### Supplied text

I never liked Apple products because, simply, I think they are overpriced, especially before the IPod era began. Their desktop specs were crazy expensive compared to a custom built PC. Because of my personal history with overpriced Macs I still don’t like Apple products.
Unfortunately most of the world don’t agree with me on this 🙂 For the last 5 years all the companies I worked for just gave me Mac laptop so I mainly used those laptops for software development.
Last year, towards the end of 2022, I decided to give Ubuntu a chance again. I must admit that it’s much better than the last one I used but still has some problems that never existed in Macs or Windows. One problem I have now is that I can’t get any sound from the SPDIF output. On Windows it works fine but on Ubuntu it just doesn’t work (yes, I tried many many solutions from Google and ChatGPT). These kinds of things were always an issue with Linux distributions and it just didn’t get any better even after more than 20 years. Still, this is not a primary issue for me while coding so it’s ok for now.
Daily Routine
This is the actual fun part. I wake up, go for a medium intensity walk with my wife, come back, make some coffee for both us and after she leaves I sit on my table and start the PC. On the desktop screens my daily routine is:
- Start Firefox. This is where my personal stuff goes. Gmail, music from youtube and so on…
- Start Chrome. I have different profiles in Chrome for different projects so all the tabs and histories are divided to different profiles which makes it cleaner and easier to manage.

######

Problem details
Continue the Ubuntu post from its last line, the item about Chrome profiles. The entries after the Ubuntu post are separate material with no connection to it.

### Recorded data

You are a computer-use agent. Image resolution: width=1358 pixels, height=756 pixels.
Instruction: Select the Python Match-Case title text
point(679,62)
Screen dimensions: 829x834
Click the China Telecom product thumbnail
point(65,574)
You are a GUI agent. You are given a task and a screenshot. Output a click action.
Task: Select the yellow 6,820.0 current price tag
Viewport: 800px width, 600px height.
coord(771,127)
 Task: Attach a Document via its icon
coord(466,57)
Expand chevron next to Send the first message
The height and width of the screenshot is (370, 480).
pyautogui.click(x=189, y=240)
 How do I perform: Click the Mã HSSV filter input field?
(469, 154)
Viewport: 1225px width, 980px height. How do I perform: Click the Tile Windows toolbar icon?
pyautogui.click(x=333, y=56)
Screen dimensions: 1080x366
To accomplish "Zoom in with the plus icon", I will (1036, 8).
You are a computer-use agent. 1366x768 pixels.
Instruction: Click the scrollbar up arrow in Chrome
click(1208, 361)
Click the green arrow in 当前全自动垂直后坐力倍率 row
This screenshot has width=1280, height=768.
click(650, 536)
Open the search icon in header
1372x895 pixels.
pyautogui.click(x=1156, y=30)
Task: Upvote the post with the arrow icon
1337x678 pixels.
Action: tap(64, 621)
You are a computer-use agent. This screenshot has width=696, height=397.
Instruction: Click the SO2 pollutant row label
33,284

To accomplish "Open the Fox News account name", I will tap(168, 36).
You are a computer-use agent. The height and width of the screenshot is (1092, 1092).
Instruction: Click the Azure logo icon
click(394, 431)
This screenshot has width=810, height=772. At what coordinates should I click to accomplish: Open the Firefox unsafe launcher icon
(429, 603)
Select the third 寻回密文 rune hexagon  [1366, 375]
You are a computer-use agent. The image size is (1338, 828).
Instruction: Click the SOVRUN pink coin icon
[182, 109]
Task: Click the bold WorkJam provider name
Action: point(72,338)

######

Expected answer
- Start terminal. I use bash on pc and zsh on the laptop with on my bash and oy my zsh plugins.
- Start VSCode or PyCharm or PHPStorm depending on which project I’m working on.
- Start Telegram, Whatsapp and Slack for work.
In the monitors above I can see four of these windows at the same time side by side which increases productivity by removing a lot of switching back and forth.
I want to give a little bit of detail about shells and “Oh My Bash”/”Oh My Zsh”. In my opinion, these are also very useful productivity boosters. They have their own plugins to manage history, the plugins I use for Oh My Zsh are:
- git: This plugin provides shortcuts for daily git commands. For example, instead of writing “git pull” you just type ggl or instead of “git fetch” you do a “gf” and many many more. One of my favorites is “glol” to show the commit history in a nice way.
- aws: https://github.com/ohmyzsh/ohmyzsh/tree/master/plugins/aws
- docker: https://github.com/ohmyzsh/ohmyzsh/tree/master/plugins/docker
- asdf: https://github.com/ohmyzsh/ohmyzsh/tree/master/plugins/asdf
- Here are all the plugins for zsh: https://github.com/ohmyzsh/ohmyzsh/wiki/Plugins
Development Routine
Up until a couple of months ago my development routine was coding in the IDE and looking things up on google and reading a lot of documentation. But, as we all know, there’s ChatGPT now so my development routine changed drastically and became much more productive. Right now my development routine includes the following:
- IDE.
- Github Copilot integrated into the IDE.
- ChatGPT (mostly) instead of Google.
- Google for some stuff ChatGPT can’t handle.
In my own personal experience, this combination is an incredible productivity booster. I love Github copilot suggestions which most of time just still amaze me and I love talking to ChatGPT instead of looking things up on google and going to multiple websites to find something.
Conclusion
Always looking to improve the overall productivity this is where I’m at. If you stumble upon this post and you have suggestions please tell me.